| Collected data entries |
---+---

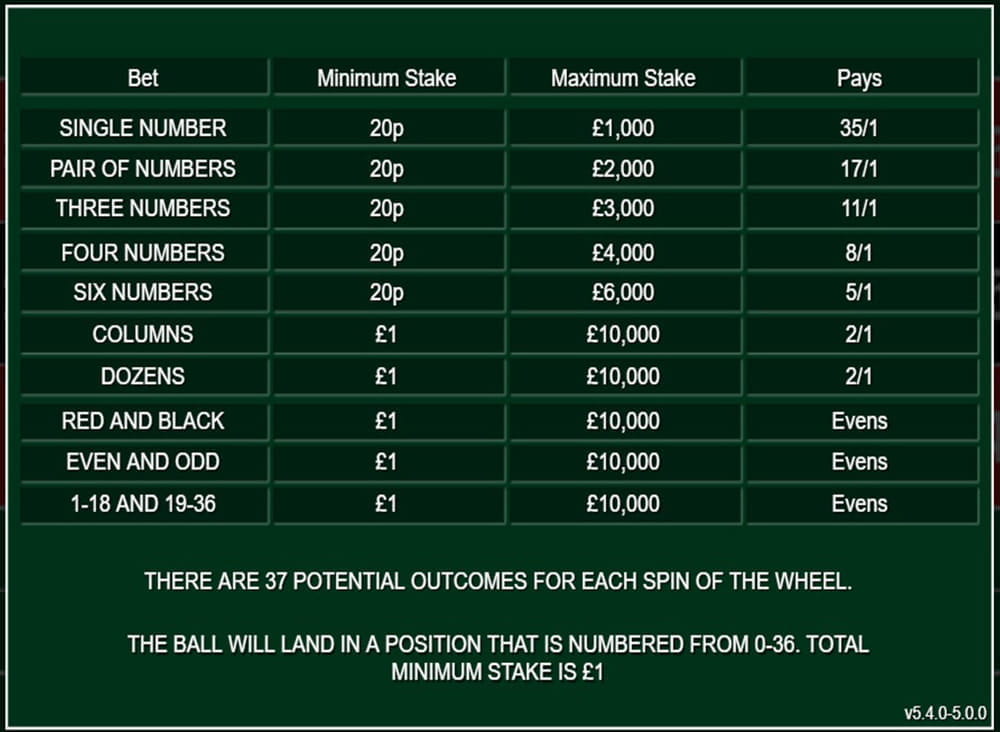The width and height of the screenshot is (1000, 732).
Task: Click the Maximum Stake column header
Action: coord(623,78)
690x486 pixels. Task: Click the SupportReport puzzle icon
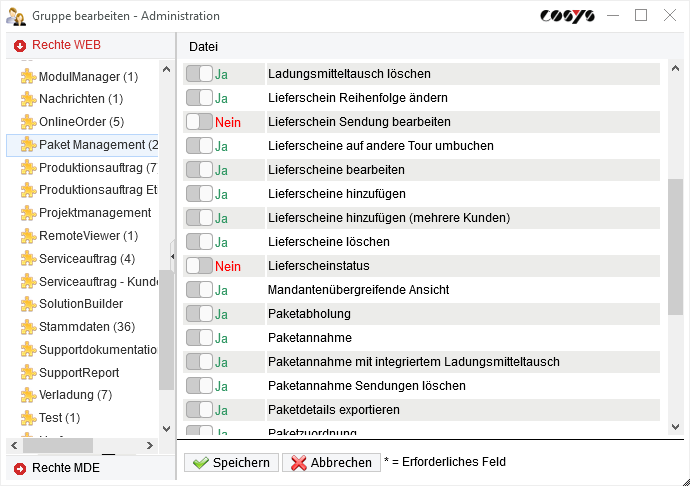[28, 373]
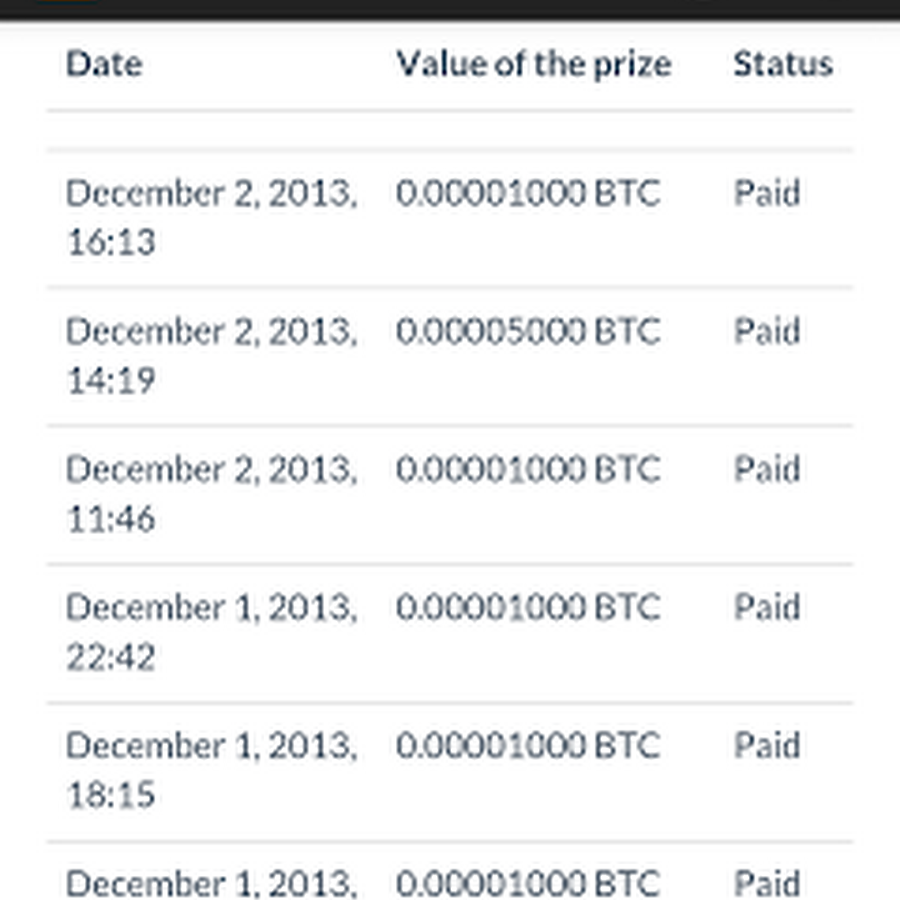Screen dimensions: 900x900
Task: Click Paid status for the 16:13 entry
Action: tap(767, 193)

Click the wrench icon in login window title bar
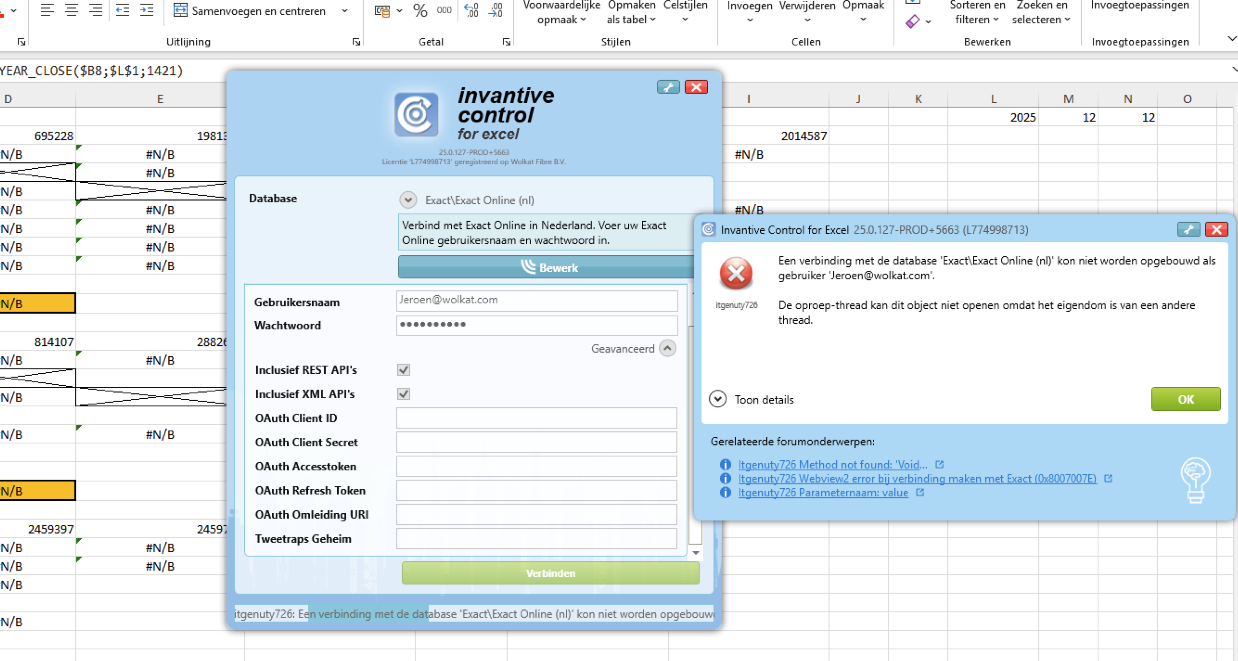tap(668, 87)
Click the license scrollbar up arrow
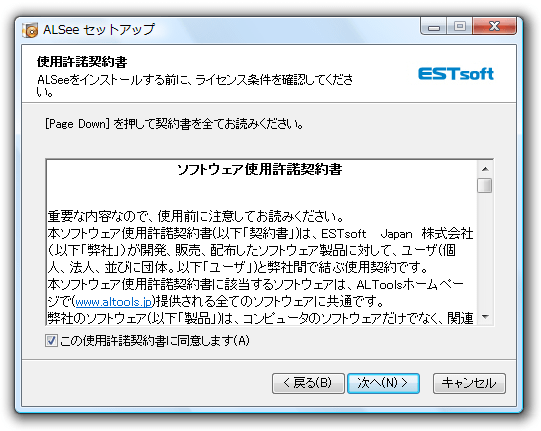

---+---

| Exercise description |
Take the line containing "690x486 pixels. Task: Click" and all lines after it to the end of the data above, and reproduce them exactly, leaving out pictures. Nothing else belongs in the copy.

| Output of the task |
690x486 pixels. Task: Click the SupportReport puzzle icon
[28, 373]
Screen dimensions: 900x900
Task: Click Paid status for the 16:13 entry
Action: tap(767, 193)

Click the wrench icon in login window title bar
tap(668, 87)
Click the license scrollbar up arrow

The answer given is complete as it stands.